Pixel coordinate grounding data
★ ★ ★ ★ ★
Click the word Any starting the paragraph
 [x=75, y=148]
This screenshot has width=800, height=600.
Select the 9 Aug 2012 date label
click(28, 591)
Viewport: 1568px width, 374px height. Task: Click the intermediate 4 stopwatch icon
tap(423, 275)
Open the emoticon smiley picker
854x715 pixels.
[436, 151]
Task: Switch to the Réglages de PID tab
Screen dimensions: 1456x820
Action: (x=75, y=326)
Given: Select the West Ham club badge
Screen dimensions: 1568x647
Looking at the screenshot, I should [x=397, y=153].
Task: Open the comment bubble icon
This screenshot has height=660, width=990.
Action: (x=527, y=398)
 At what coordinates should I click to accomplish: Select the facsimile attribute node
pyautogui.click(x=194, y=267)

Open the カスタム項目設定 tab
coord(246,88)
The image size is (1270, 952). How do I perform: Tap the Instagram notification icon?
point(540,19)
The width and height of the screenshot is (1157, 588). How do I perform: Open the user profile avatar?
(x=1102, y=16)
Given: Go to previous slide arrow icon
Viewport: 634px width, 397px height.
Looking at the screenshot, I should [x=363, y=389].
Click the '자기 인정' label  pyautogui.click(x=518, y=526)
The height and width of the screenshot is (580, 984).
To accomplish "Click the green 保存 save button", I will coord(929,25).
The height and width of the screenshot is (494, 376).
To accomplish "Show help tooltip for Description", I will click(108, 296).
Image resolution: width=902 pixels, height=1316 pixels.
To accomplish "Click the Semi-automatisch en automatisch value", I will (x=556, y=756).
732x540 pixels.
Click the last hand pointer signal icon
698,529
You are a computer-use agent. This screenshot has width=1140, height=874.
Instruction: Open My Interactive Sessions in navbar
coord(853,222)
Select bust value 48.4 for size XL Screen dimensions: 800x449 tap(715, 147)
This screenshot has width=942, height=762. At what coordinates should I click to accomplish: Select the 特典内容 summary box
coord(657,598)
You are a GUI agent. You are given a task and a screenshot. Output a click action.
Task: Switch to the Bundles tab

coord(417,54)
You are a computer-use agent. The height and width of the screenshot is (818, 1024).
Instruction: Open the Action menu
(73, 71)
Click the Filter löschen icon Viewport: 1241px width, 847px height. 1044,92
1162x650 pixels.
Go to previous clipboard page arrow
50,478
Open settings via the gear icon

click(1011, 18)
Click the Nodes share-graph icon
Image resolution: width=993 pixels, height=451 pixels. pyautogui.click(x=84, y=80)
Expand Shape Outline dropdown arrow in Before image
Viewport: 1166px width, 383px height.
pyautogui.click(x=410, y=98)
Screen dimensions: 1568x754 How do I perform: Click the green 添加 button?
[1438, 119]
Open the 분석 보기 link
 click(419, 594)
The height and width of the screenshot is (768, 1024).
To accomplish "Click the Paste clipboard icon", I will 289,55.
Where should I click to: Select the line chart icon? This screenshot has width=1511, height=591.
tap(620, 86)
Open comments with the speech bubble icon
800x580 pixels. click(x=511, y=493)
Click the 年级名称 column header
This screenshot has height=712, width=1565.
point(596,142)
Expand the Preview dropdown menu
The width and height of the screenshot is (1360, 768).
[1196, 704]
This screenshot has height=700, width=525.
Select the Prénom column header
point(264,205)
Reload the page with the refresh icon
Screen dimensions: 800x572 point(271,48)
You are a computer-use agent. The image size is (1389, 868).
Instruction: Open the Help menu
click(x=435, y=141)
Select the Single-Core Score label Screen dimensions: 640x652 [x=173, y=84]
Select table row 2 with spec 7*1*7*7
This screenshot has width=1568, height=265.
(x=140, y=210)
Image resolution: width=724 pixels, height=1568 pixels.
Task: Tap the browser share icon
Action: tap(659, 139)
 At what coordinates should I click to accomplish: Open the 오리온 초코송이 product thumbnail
★ ★ ★ ★ ★
WHAT IS NEEDED: Once you have identified the lines above that contain "computer", copy each of them.

SOLUTION TO THE PROBLEM:
You are a computer-use agent. This screenshot has width=1140, height=874.
You are a computer-use agent. The height and width of the screenshot is (818, 1024).
You are a computer-use agent. The image size is (1389, 868).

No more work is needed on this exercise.